La Loterie romande accepterait par contre de rendre encore plus transparente sa clé de répartition et sa gestion. Mais ne se sent pas concernée par les critiques touchant au manque de séparation entre les organes de décision.

«Cela concerne certains cantons suisses alémaniques, comme Saint-Gall ou Bâle, mais pas les cantons romands», répond José Bessard.

Ouverture du marché

Par contre, l’ouverture du marché à des sociétés privées ou même à des sociétés étrangères «qui brassent des milliards» risquerait de ruiner le marché suisse des loteries. Il faut dire que ces dernières bénéficient pour l’instant d’une sorte d’«exclusivité territoriale».

Mais ce sont surtout les restrictions techniques qui grèveraient d’au moins 60 millions de francs les bénéfices de la LoRo. En l’occurrence, elles toucheraient les loteries en ligne, comme le Tactilo (distribué électroniquement) ou les courses de chevaux (PMU).

Les jeux et les paris ont en effet des taux de redistribution très élevés, 92% pour le Tactilo et 82% pour le PMU. Les joueurs peuvent donc gagner ce pourcentage-là de leur mise, ce qui les rend très attractifs.

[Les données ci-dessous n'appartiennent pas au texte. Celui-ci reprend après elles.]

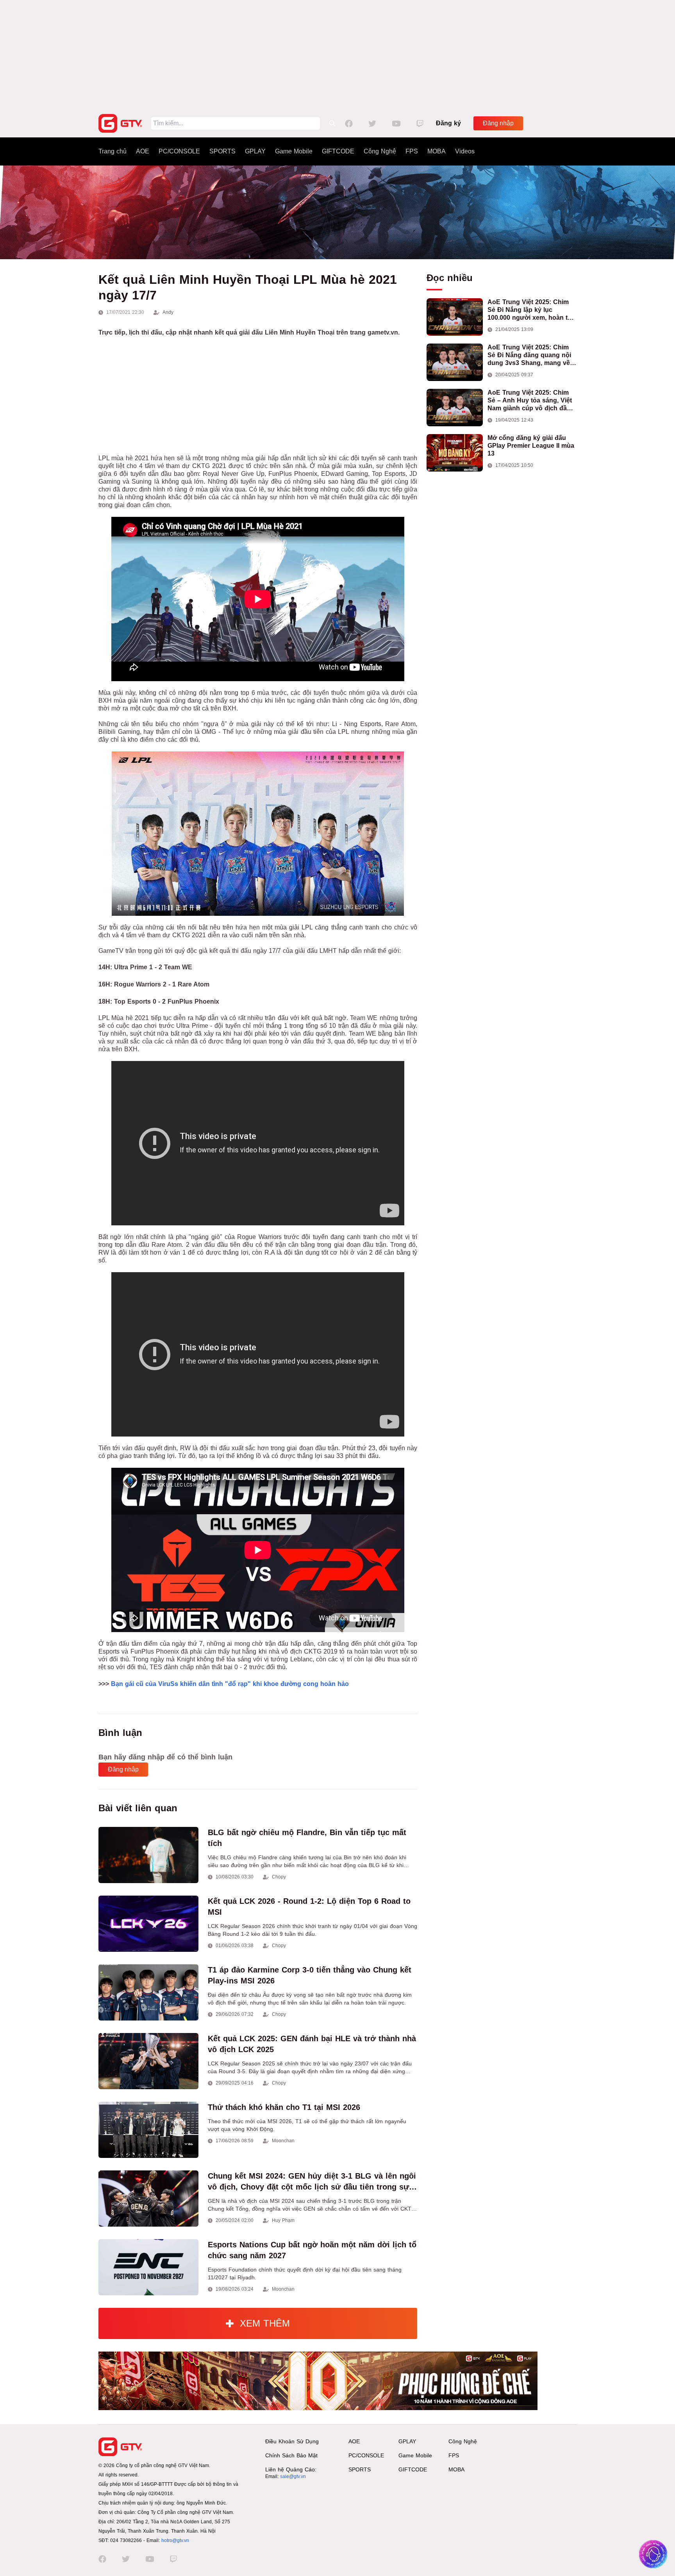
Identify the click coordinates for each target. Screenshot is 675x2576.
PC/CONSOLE (179, 151)
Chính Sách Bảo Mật (291, 2455)
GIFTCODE (338, 151)
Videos (465, 151)
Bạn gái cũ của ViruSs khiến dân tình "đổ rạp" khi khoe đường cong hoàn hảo (230, 1684)
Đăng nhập (498, 123)
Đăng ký (448, 123)
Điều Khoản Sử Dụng (292, 2441)
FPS (411, 151)
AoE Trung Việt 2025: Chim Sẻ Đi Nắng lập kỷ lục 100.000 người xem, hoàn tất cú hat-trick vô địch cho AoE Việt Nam (530, 310)
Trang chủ (112, 151)
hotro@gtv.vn (175, 2540)
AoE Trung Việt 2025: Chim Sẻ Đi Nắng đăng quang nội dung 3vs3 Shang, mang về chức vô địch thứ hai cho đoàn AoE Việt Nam (529, 355)
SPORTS (222, 151)
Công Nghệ (380, 151)
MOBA (436, 151)
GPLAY (255, 151)
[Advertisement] (337, 54)
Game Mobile (293, 151)
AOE (142, 151)
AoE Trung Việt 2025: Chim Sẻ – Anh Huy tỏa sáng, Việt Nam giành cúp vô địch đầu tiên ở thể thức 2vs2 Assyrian (532, 400)
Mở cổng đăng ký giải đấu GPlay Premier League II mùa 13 (531, 445)
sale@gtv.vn (293, 2476)
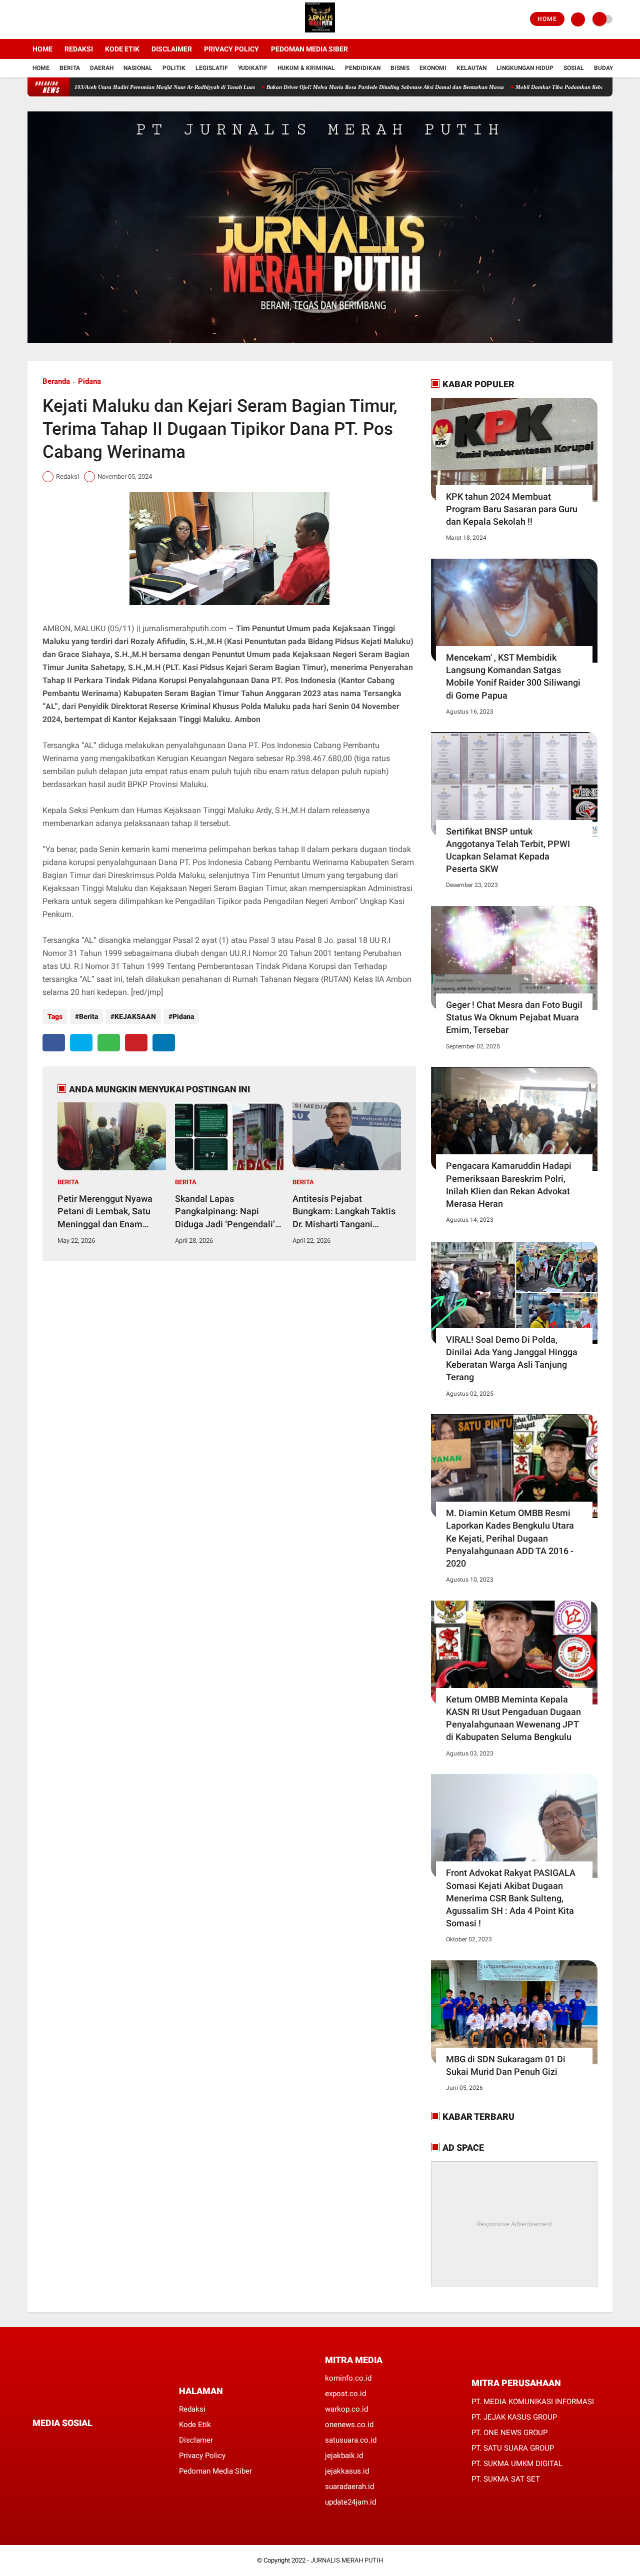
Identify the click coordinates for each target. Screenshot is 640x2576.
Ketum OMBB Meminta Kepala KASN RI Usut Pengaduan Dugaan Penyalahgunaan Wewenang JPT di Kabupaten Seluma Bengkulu (513, 1718)
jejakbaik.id (344, 2455)
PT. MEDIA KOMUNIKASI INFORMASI (533, 2401)
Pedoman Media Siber (309, 49)
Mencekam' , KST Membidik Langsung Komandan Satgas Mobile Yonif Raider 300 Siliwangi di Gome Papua (513, 676)
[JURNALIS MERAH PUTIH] (320, 32)
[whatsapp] (109, 1042)
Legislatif (212, 67)
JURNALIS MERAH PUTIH (346, 2560)
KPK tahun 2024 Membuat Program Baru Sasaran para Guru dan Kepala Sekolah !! (512, 509)
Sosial (574, 67)
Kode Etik (122, 49)
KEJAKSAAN (135, 1016)
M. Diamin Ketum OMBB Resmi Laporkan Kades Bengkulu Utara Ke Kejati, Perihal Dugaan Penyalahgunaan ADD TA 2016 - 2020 (510, 1538)
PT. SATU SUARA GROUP (513, 2448)
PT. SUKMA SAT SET (506, 2479)
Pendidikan (362, 67)
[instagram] (57, 19)
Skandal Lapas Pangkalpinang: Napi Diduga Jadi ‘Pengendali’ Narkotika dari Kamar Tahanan (225, 1211)
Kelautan (471, 67)
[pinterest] (136, 1042)
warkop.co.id (346, 2409)
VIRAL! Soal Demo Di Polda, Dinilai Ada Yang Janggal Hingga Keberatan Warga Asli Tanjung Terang (512, 1358)
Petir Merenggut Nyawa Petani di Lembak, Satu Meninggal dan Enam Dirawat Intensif (105, 1211)
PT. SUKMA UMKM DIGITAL (517, 2463)
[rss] (130, 2442)
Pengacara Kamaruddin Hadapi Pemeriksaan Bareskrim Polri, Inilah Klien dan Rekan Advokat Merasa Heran (509, 1184)
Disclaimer (172, 49)
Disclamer (196, 2440)
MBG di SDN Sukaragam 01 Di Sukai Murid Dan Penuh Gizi (506, 2065)
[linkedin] (163, 1042)
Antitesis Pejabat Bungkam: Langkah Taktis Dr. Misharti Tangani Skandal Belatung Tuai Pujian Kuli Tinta (344, 1211)
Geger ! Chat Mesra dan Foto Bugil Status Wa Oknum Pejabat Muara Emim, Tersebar (514, 1017)
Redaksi (78, 49)
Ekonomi (433, 67)
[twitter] (44, 19)
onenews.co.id (349, 2424)
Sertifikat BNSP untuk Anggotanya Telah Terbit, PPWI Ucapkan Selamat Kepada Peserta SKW (508, 850)
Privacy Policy (231, 49)
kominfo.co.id (348, 2378)
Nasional (138, 67)
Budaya (605, 67)
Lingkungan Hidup (525, 67)
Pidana (89, 381)
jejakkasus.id (347, 2471)
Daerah (102, 67)
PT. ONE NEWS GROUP (510, 2432)
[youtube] (71, 19)
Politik (174, 67)
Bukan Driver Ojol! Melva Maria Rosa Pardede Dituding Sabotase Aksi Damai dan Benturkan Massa (329, 87)
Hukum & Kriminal (306, 67)
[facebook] (31, 19)
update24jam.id (350, 2502)
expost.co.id (345, 2393)
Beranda (56, 381)
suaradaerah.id (349, 2486)
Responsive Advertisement (514, 2224)
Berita (70, 67)
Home (547, 18)
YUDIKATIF (253, 67)
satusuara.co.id (350, 2440)
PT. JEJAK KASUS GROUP (514, 2417)
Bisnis (400, 67)
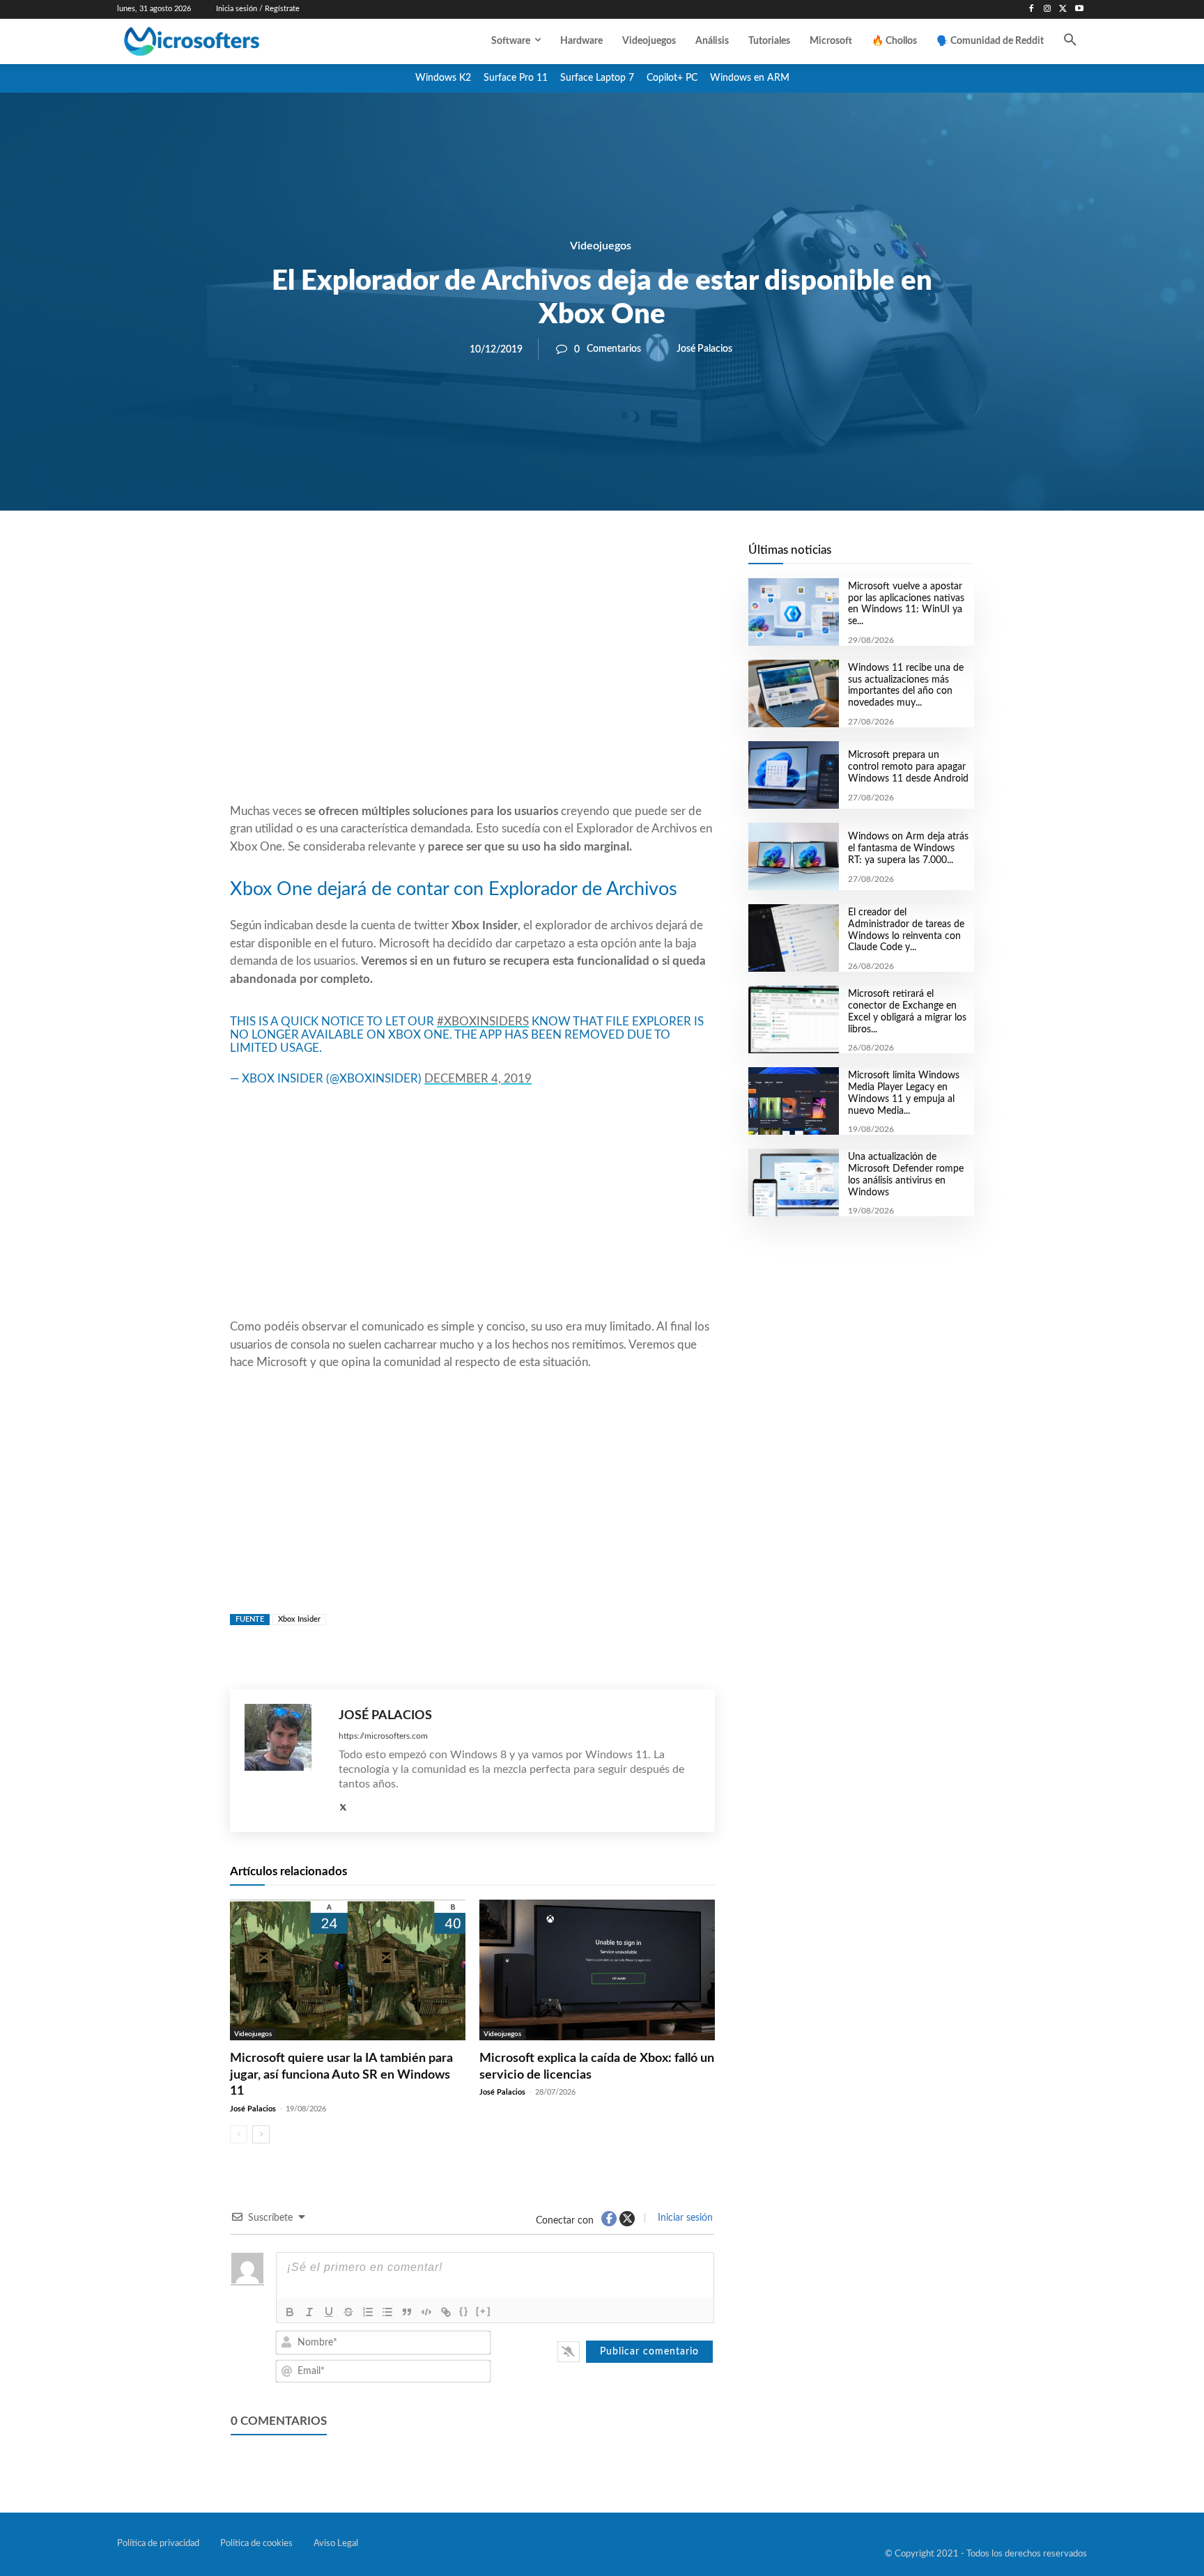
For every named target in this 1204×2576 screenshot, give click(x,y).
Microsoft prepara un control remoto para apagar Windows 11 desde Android (908, 767)
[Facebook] (1032, 9)
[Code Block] (426, 2312)
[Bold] (290, 2312)
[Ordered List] (368, 2312)
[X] (1063, 9)
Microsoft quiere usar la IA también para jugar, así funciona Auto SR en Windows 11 (341, 2074)
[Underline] (329, 2312)
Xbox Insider (299, 1619)
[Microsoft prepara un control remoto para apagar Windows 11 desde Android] (793, 775)
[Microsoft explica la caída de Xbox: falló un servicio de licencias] (597, 1970)
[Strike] (348, 2312)
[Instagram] (1048, 9)
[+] (483, 2311)
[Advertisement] (472, 690)
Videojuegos (600, 245)
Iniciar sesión (684, 2218)
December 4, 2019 (478, 1079)
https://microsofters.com (383, 1736)
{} (464, 2311)
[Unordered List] (387, 2312)
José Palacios (704, 349)
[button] (1070, 41)
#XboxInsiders (483, 1021)
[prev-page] (238, 2134)
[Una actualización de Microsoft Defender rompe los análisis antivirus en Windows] (793, 1182)
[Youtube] (1079, 9)
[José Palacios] (285, 1760)
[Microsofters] (223, 41)
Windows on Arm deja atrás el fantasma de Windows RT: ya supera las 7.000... (908, 848)
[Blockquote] (407, 2312)
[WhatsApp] (520, 558)
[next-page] (261, 2134)
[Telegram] (584, 558)
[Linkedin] (552, 558)
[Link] (446, 2312)
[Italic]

Ils ont d’ailleurs un énorme succès populaire.

Mais la nouvelle loi prévoit de limiter ce taux à 75%. PMU et Tactilo passeraient donc aux oubliettes.

«Cela provoquerait une distorsion de concurrence au profit des maisons de jeu», s’insurge José Bessard. Les casinos offrent en effet des gains potentiellement supérieurs par rapport aux mises.

Et enfin, sur l’argument social, – la prévention à la dépendance au jeu -, la Loterie romande le rejette complètement.

«Il s’agit d’un argument uniquement politique, explique José Bessard. Il n’est fondé sur aucune étude scientifique. Rien ne prouve que ces jeux électroniques augmentent la dépendance. L’auteur du rapport de la commission en a d’ailleurs convenu».

swissinfo, Anne Rubin

La Loterie romande a bouclé son exercice 2002 sur un bénéfice net de 143,5 millions de francs, une augmentation de 5,9% par rapport à 2001.
Le revenu brut des jeux s’est élevé à 283 millions de francs (+ 3,7%).
Ce qui place la Loterie romande au 2e rang après la Norvège.

– La LLP (loi fédérale sur les loteries et les paris) a été mise en consultation en décembre 2002. Les conclusions seront présentées au gouvernement à la rentrée.

– Ce projet casserait le monopole de la Loterie romande en ouvrant le domaine à des sociétés anonymes, y compris étrangères.

– Certaines compétences exercées par les cantons seraient assumées par le gouvernement fédéral.

– Des restrictions sur certains types de jeux seraient aussi imposées.

– Si le projet de loi est accepté tel quel, il induirait, selon la Loterie romande, une diminution des bénéfices de l’ordre de 40 à 50%.

– En Suisse, trois organisations se partagent le marché des jeux, paris et loteries.

– La Loterie romande, SwissLos (Suisse alémanique et le Tessin), et la Société du SportToto qui gère les paris sportifs dans les 26 cantons.

– Les recettes sont redistribuées à des associations d’utilité publique et de bienfaisance.

– Environ 15 000 associations en bénéficient, dont 4000 en Romandie.

– En 2001, les Suisses ont joué 1,4 milliard de francs.